Cosmopolitan Magazine Britain

How to be a successful journalist?
I'm 16 and crazy for journalism. Haha, I know it sounds very geeky, if I do this. But seriously, I love writing articles, just for fun. When I write an idea for a topic that I stay up all hours to see even though the only people that it will Journalism my family and I. I'm planning is under the BA degree in the University, (the subject of my qualities, of course), but what can I do to ensure try a successful career?

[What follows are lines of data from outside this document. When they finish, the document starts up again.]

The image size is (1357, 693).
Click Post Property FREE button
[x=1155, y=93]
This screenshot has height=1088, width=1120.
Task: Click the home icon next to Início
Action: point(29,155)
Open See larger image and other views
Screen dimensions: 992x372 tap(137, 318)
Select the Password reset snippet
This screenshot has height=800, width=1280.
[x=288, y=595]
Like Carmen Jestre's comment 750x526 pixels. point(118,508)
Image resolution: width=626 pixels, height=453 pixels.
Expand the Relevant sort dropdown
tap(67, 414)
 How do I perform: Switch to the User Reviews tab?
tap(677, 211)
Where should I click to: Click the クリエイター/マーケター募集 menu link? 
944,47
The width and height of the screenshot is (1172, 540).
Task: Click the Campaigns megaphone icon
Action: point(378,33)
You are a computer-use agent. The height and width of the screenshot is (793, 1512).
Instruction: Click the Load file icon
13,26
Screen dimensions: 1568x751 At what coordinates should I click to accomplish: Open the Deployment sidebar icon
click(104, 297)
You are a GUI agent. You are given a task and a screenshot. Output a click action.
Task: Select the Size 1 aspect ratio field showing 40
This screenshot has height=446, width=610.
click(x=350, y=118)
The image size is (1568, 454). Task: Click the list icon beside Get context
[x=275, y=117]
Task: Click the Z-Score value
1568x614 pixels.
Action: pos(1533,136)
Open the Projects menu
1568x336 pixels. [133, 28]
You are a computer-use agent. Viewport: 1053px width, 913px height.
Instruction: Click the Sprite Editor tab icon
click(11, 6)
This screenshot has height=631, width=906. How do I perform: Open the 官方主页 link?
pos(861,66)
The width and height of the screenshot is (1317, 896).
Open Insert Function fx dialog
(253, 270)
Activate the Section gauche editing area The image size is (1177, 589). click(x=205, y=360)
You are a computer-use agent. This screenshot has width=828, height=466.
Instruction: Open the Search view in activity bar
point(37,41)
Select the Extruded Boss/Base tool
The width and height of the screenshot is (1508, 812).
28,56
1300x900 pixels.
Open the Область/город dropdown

I'm sure there are many other people my age who want to become journalists, I would like myself, only the best possible Opportunity. The kind of things that I want to have varied career in writing about are. I am very interested in politics, but I'm also obsessed with celebrity Culture. I would like to write for a women's magazine like Cosmopolitan or Instyle. It's also always been my dream to the editor of Vogue U.S. (I'm from England), although I understand this is more a dream than a goal.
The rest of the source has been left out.